The cesspool that is the current social media experience, where comment sections are riddled with hate speech and derogatory statements and algorithms fill our feeds with violent, sexual and disturbing content. To put it simply, the modern Internet is a Wild West, a frontier in dire need of being tamed through stricter regulations. The majority of the Internet has become what feels more like a cash cow, a dying horse being pummeled by tech billionaires with greedy capitalist intentions and really no interest in facilitating a creative community.

What was once a space for you and me to interact, it now resembles a vacuous, soul-sucking void of uninspired detritus, often riddled with AI, draining whatever creativity is present within us.
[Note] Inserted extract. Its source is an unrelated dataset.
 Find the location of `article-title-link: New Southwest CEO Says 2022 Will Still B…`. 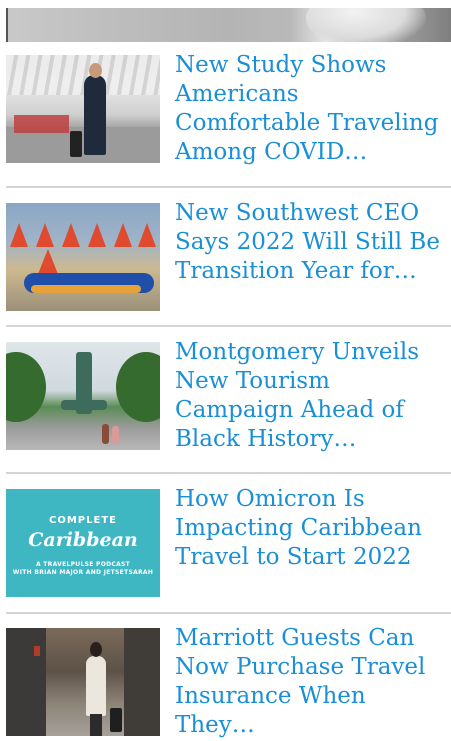

article-title-link: New Southwest CEO Says 2022 Will Still B… is located at coordinates (313, 242).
The result is a state of existence where we all experience the feelings of fatigue and apathy of being stuck in a spiral of scroll, a spiral we constantly return to in spite of being very conscious of how much we despise it.

The era of broadcasting ourselves is long gone, in favor of becoming perpetually consumed consumers.

Can we escape the current paradigm of social media, or are we always doomed to return? Illustration: Eva Wahyuni on Unsplash.